Rows on finding words and elements:
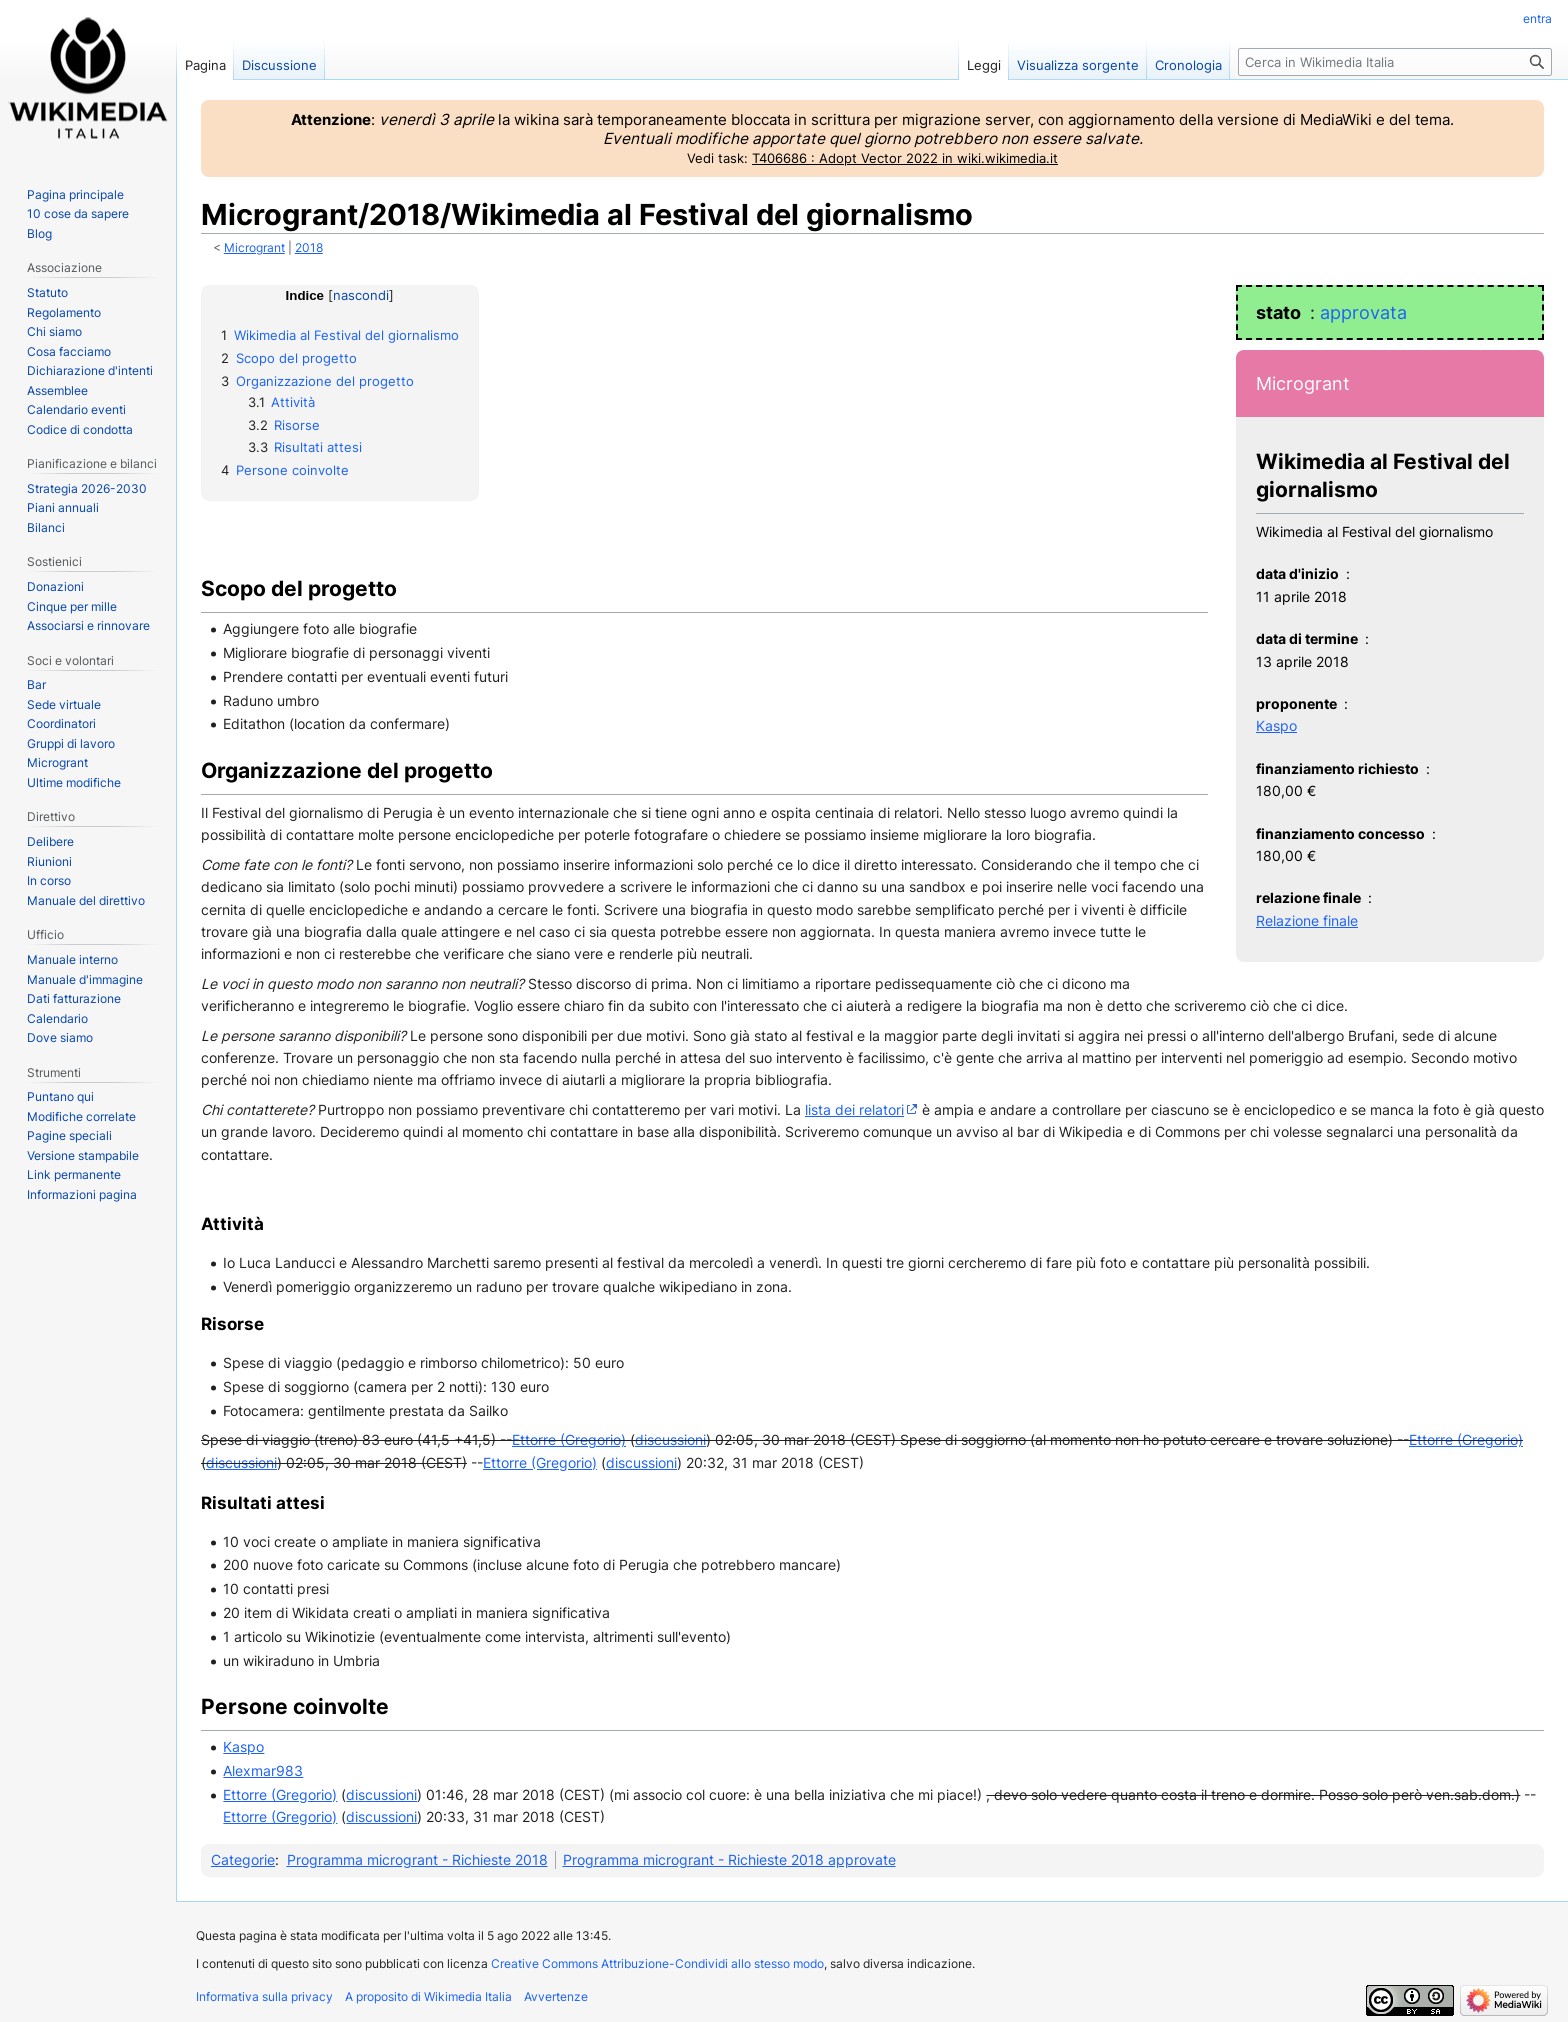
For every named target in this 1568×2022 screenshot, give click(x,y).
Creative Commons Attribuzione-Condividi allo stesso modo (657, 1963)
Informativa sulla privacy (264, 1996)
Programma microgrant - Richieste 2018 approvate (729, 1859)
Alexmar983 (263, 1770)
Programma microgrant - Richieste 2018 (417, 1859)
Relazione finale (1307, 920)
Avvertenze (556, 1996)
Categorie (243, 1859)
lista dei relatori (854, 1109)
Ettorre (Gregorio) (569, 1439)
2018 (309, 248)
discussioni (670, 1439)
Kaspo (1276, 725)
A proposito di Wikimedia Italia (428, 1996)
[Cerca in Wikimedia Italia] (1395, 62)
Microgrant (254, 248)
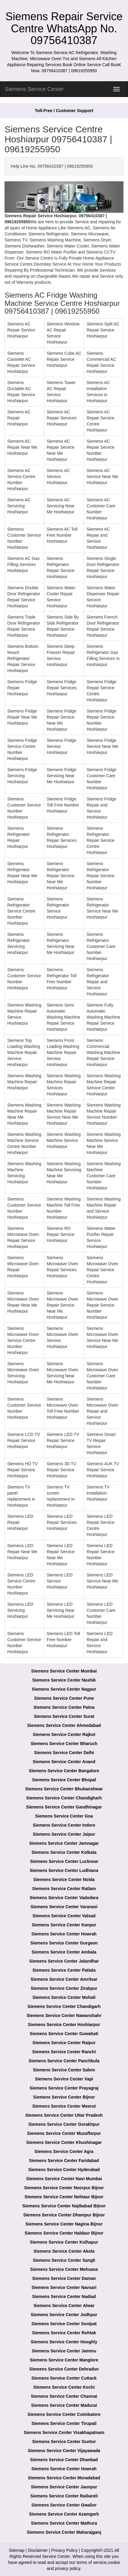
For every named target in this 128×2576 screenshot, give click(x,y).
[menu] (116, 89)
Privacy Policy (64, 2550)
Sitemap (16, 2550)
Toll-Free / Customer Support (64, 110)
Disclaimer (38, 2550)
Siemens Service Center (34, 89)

Work required:
Find every row above that contains the string "Wikimedia", and copy each of those rows in full.

Answer:
A proposito di Wikimedia Italia (428, 1996)
[Cerca in Wikimedia Italia] (1395, 62)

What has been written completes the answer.